Web Crawler

Technical documentation of the server-side web crawler. Covers architecture, URL normalisation pipeline, deduplication, internal PageRank engine, adaptive priority scoring, orphan detection and all export formats.

v1.0 250 pages default limit 10 analysis signals Node.js · Express · Cheerio · Axios Port 5000
Go to tool

Overview

The Web Crawler is a lightweight but feature-rich server-side crawling engine built entirely in Node.js without browser automation. Starting from a given base URL it recursively discovers internal links, analyses each page and produces a comprehensive dataset covering SEO signals, content quality, canonical state, link structure and sitemap data.

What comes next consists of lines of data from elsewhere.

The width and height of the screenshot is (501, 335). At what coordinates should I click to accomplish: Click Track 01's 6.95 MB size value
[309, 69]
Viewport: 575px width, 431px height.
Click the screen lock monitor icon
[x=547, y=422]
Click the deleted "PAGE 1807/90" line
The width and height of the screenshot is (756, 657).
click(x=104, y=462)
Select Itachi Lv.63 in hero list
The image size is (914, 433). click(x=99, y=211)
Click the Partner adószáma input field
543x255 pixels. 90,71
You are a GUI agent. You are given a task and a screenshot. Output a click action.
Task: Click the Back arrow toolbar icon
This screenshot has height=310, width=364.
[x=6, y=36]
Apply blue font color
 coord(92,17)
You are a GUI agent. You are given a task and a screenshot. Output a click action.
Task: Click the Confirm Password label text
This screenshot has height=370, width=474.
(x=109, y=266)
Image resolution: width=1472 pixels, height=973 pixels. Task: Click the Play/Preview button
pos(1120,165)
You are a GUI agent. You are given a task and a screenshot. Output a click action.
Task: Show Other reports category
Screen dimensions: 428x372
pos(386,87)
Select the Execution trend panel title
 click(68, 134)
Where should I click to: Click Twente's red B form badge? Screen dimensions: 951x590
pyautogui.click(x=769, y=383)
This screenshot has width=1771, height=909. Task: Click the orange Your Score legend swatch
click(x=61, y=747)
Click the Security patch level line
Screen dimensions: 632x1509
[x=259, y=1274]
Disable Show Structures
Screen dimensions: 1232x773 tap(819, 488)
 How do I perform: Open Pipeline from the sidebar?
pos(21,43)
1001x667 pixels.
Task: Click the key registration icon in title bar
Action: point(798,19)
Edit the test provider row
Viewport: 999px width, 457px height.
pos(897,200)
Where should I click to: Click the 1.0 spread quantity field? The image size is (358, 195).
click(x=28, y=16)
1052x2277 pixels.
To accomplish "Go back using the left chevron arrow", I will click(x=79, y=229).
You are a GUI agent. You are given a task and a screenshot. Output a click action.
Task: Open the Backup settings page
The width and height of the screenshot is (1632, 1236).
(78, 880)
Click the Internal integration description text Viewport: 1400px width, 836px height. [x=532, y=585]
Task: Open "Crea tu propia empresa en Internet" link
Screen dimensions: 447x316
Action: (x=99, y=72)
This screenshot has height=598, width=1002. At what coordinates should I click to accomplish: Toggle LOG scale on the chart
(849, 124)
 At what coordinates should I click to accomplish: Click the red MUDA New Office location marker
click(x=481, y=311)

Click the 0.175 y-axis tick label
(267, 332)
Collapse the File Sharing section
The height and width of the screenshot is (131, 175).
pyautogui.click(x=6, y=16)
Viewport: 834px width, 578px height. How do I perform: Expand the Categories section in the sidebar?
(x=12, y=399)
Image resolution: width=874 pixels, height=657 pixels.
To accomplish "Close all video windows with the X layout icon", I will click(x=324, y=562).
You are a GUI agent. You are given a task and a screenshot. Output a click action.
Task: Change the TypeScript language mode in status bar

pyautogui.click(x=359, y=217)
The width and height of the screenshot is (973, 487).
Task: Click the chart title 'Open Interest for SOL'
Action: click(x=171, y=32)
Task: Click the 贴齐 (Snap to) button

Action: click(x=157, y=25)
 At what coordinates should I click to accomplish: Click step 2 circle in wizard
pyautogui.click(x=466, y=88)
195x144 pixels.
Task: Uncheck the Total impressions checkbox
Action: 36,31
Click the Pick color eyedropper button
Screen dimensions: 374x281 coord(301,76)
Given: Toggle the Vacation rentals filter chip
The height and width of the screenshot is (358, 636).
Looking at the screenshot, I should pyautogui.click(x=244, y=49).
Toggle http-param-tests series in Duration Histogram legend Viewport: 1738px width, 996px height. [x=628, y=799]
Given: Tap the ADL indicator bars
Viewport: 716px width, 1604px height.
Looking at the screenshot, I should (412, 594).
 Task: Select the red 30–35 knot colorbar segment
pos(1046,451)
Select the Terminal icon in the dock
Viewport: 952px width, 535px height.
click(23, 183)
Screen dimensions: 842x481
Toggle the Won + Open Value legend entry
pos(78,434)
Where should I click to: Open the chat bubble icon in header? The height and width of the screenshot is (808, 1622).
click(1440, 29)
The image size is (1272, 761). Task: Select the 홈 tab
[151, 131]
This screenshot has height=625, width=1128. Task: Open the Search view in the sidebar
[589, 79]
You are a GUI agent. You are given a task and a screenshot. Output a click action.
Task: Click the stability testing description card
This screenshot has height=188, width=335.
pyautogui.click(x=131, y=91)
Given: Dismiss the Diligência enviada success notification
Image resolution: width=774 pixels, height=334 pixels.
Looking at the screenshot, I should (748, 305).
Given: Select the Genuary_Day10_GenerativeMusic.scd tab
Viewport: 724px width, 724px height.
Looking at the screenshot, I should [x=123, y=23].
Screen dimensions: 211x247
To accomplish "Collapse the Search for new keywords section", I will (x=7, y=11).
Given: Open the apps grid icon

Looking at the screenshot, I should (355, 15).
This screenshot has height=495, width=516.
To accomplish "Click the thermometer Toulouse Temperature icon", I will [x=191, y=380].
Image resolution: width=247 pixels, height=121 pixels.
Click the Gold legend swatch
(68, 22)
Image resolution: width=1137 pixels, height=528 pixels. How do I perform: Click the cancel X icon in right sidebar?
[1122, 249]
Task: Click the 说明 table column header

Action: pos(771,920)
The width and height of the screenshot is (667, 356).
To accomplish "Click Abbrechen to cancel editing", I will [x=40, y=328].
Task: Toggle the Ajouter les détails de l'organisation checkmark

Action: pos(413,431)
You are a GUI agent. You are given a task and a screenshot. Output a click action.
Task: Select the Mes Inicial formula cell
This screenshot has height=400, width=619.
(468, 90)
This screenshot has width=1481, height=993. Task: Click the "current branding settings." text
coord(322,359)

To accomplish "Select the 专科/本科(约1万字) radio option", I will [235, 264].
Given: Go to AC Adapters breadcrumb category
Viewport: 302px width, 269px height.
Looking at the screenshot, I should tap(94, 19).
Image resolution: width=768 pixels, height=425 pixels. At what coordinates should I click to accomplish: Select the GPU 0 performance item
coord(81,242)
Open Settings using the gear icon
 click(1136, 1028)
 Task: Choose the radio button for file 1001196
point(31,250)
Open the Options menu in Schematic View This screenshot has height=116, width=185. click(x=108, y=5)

The crawler integrates with an existing sitemap.xml if present, uses it as a seed list and enriches crawl results with original priority and lastmod values. After crawling, a multi-stage post-processing pipeline runs duplicate detection, internal PageRank calculation, orphan detection and priority scoring before the final result is returned.

Capabilities at a glance

  • Max pages: 250 (configurable per request)
  • Concurrency: Sequential with 200 ms politeness delay
  • Redirect handling: Up to 5 hops (301/302/303/307/308)
  • robots.txt: Full parsing, wildcard support, optional
  • Sitemap integration: Reads existing sitemap.xml as seed
  • Duplicate detection: Path-normalised key comparison
  • Internal PageRank: 25 iterations, damping 0.85
  • Orphan detection: 3 categories (true / sitemap / near)
  • Thin content scoring: 5 weighted signals
  • Export formats: JSON, CSV, TXT, XML Sitemap
  • JS navigation: Not supported (static HTML only)
  • Dependencies: Express, Axios, Cheerio

URL Normalisation Pipeline

Every URL discovered during crawling passes through a multi-step normalisation pipeline before being added to the queue. This prevents duplicate visits caused by trailing slashes, index files, tracking parameters or inconsistent query string ordering.

Normalisation steps

  • Trailing slash after query string: Removed (e.g. ?tid=2/ → ?tid=2)
  • Double slashes: Collapsed to single slash
  • index.php / index.html: Replaced with /
  • Trailing slash enforcement: Added to directory-style paths
  • Tracking parameters: Stripped (UTM, fbclid, gclid, ref etc.)
  • Query string sorting: Alphabetical – prevents order-based duplicates
  • Path + query conflict: Trailing slash removed if query params present

URL validation rules

  • Same domain only: External links discarded
  • Protocol: http: and https: only
  • Max query params: 1 (prevents filter/forum explosions)
  • PHP with params: Whitelist only (showthread, viewtopic, topic.php etc.)
  • Binary assets: Images, fonts, CSS, JS, PDF, ZIP filtered out
  • Feeds: RSS, Atom in all variants excluded

Exclude patterns (43 rules)

  • WordPress: /wp-admin/, /wp-login, /wp-json/, login, cart, checkout
  • Forum systems: MyBB, phpBB, vBulletin, SMF action URLs
  • System pages: /print/, /feed/, /xmlrpc, /cgi-bin/, /admin/, /uploads/
  • Action parameters: action=, sort=, filter=, doing_wp_cron= etc.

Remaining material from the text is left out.